Yo, Paco
- Author: Mario Bardanca
- Original title: Yo, Paco
- Language: Spanish
- Series: Mario Bardanca
- Subject: biography
- Genre: narrative
- Publisher: Editorial Sudamericana
- Publication date: 2007
- Publication place: Uruguay
- Pages: 272
- Awards: Premio Libro de Oro
- ISBN: 978-9974-8141-2-7
- OCLC: 184947174

= Yo, Paco =

Book by Uruguayan journalist Mario Bardanca

Yo, Paco: Un antes y un después en el fútbol uruguayo (in English: I, Paco: : A before and after in Uruguayan football), is the first book by Uruguayan journalist Mario Bardanca. It was published by Editorial Sudamericana in 2007.

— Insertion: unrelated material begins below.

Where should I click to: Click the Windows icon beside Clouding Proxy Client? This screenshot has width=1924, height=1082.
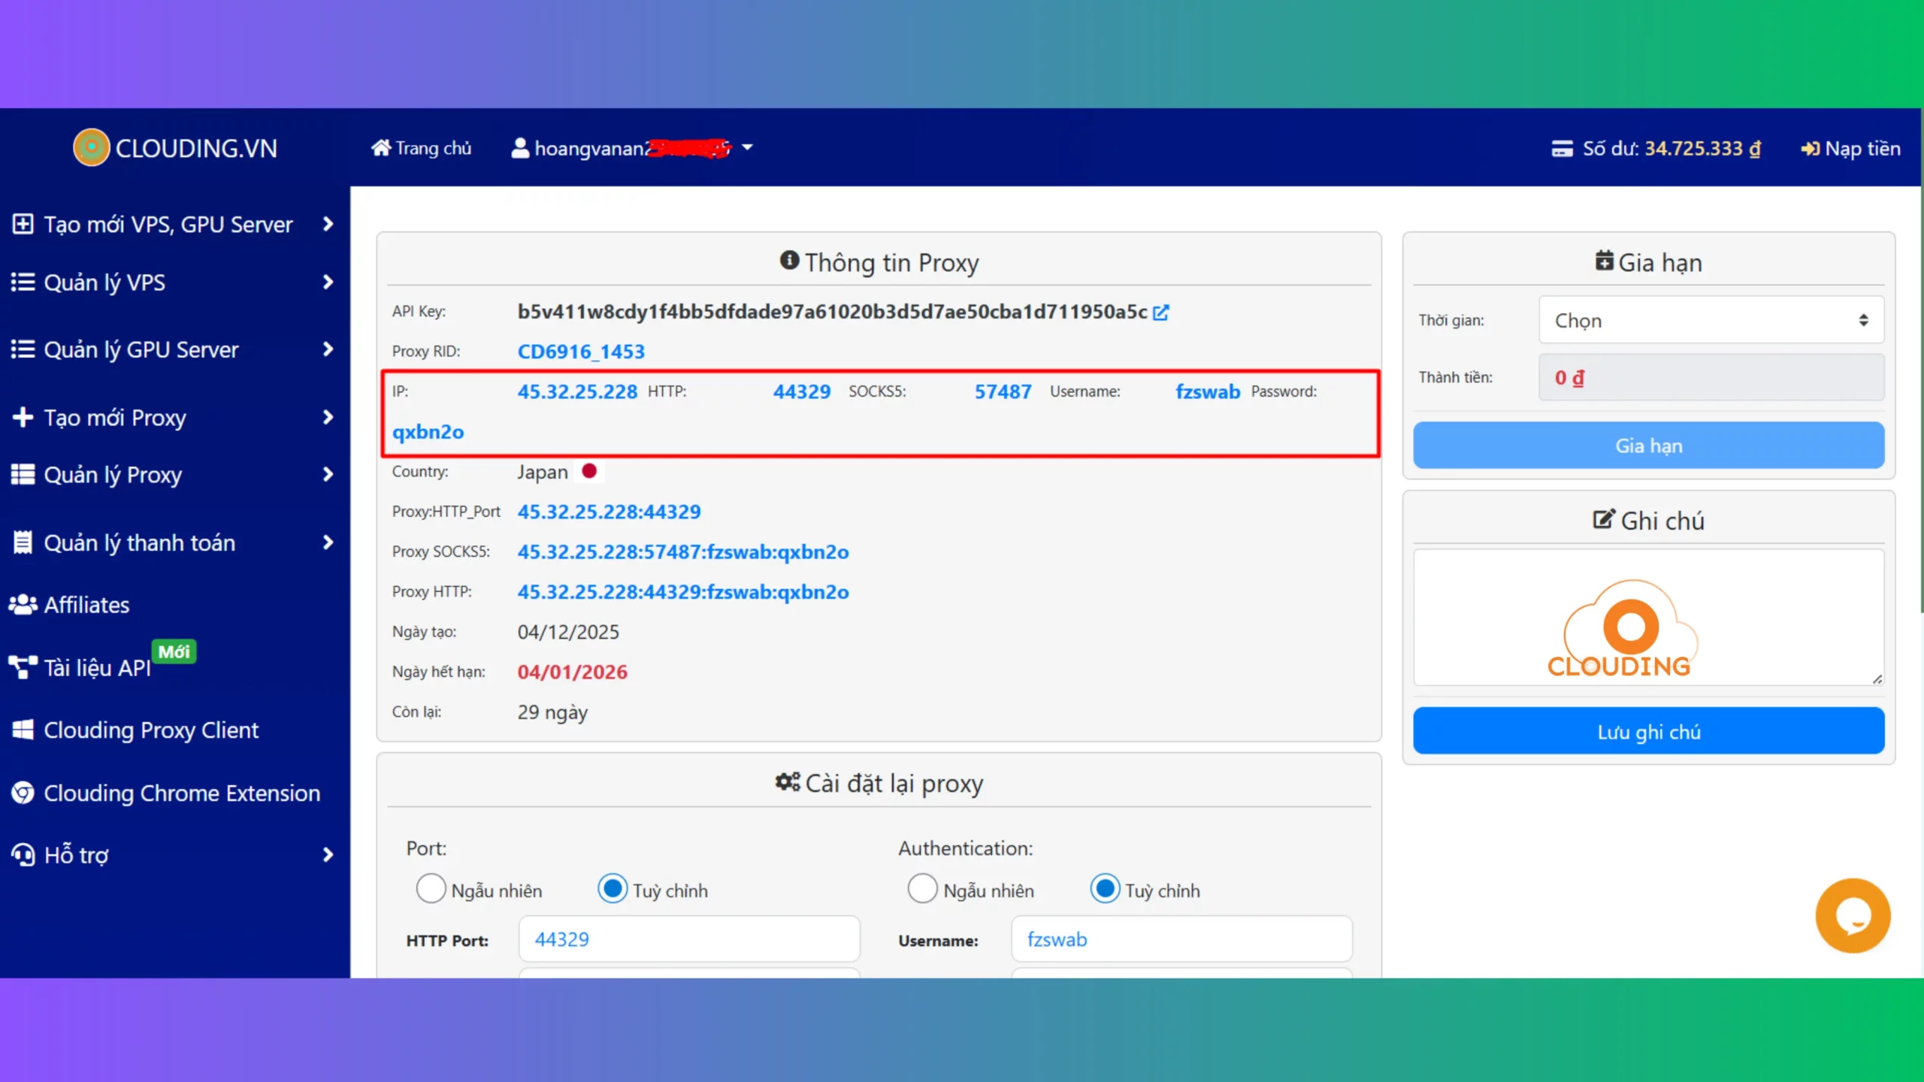click(22, 729)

The book chronicles the career of Uruguayan Francisco Casal, from his first business venture to the formation of the so-called "Casal Group" and the Tenfield company. The book took the author approximately a year of writing and journalistic research to create. An interview with Paco Casal is included in the final chapter, entitled "Mano a mano con Paco".

Its first edition of 3 000 copies sold out quickly, which was considered a notable publishing success. In four months, more than 8 000 copies were sold. More than 11 500 books were sold, plus a special paperback edition of 2 000 copies. In 2007, it won the Premio Libro de Oro (Golden Book Award) from the Uruguayan Book Chamber for bestselling in its category.